Trump signed a second executive order the same evening directing regulators to strengthen Bank Secrecy Act enforcement against undocumented workers using unregistered payment services and peer-to-peer platforms to bypass tax reporting requirements. Together, the two orders outline a broader strategy: open the financial system to legitimate digital innovation while tightening enforcement against off-the-books financial activity.
Critics immediately raised concerns about Federal Reserve independence. Fed officials have historically resisted political pressure over master account access, arguing that opening payment rails to uninsured or lightly regulated firms creates financial stability and anti-money-laundering risks. But the administration’s hard deadlines now force regulators to publicly defend any refusal to broaden access.
The crypto industry reacted enthusiastically. Cardano ecosystem executive Bipananda Dadybayo said firms focused on tokenized treasuries, blockchain settlement systems, and digital payments could “benefit disproportionately” if the order leads to broader integration with the Federal Reserve system.
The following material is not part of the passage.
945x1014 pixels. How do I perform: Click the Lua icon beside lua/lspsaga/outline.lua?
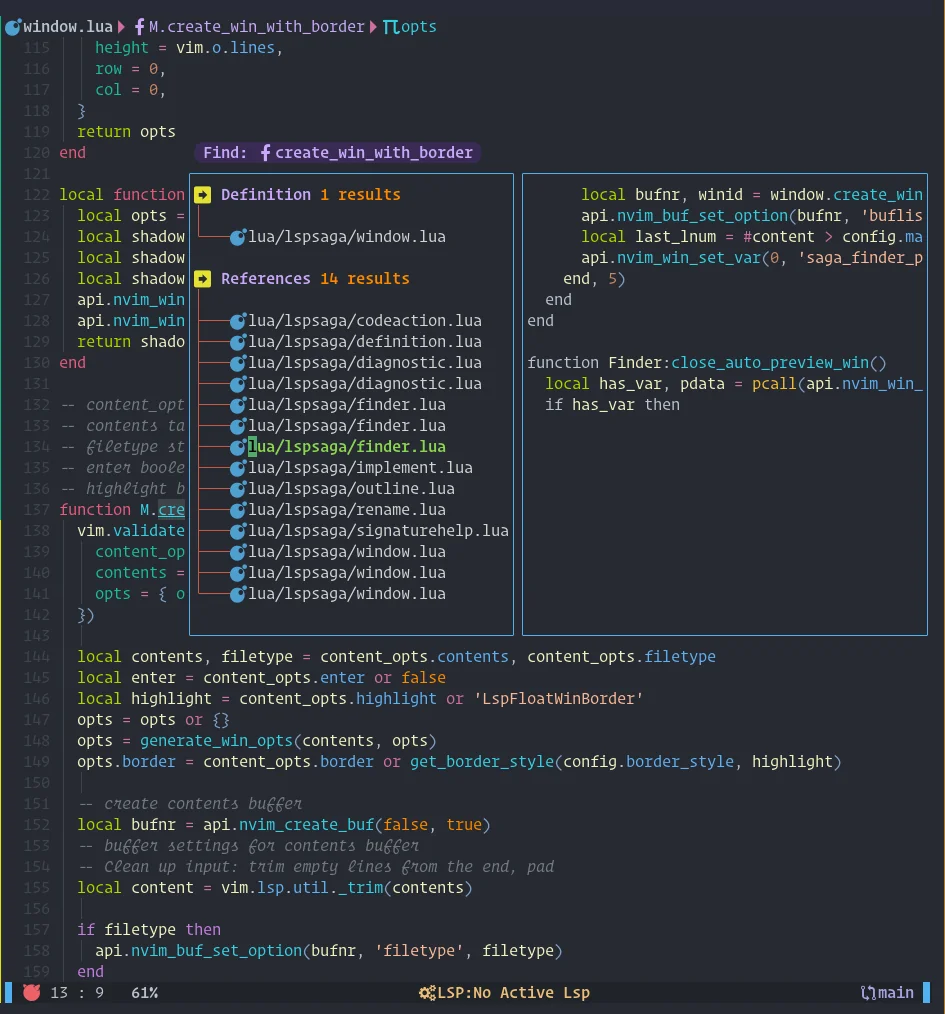click(237, 488)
“For most of crypto’s history, the industry built systems outside traditional financial infrastructure,” Dadybayo said. “This potentially marks the beginning of a different phase — from crypto outside the system to crypto inside the rails.”
The move also ties directly into the larger global battle over digital money. As China, India, Brazil, and other BRICS countries push forward with central bank digital currencies designed partly to reduce dependence on the dollar, the Trump administration is making a different bet: that private-sector dollar stablecoins and fintech innovation can extend America’s monetary dominance into the digital age without creating a U.S. government-controlled digital currency.
The executive order does not immediately grant any fintech or crypto company new access. But it starts the clock. By August 17, regulators must report findings. By November 15, they must act. And by mid-September, the Federal Reserve must complete its own review.
For the first time in generations, the American financial system’s definition of who gets access to the core payment infrastructure — and who gets to compete with banks themselves — is formally being reconsidered.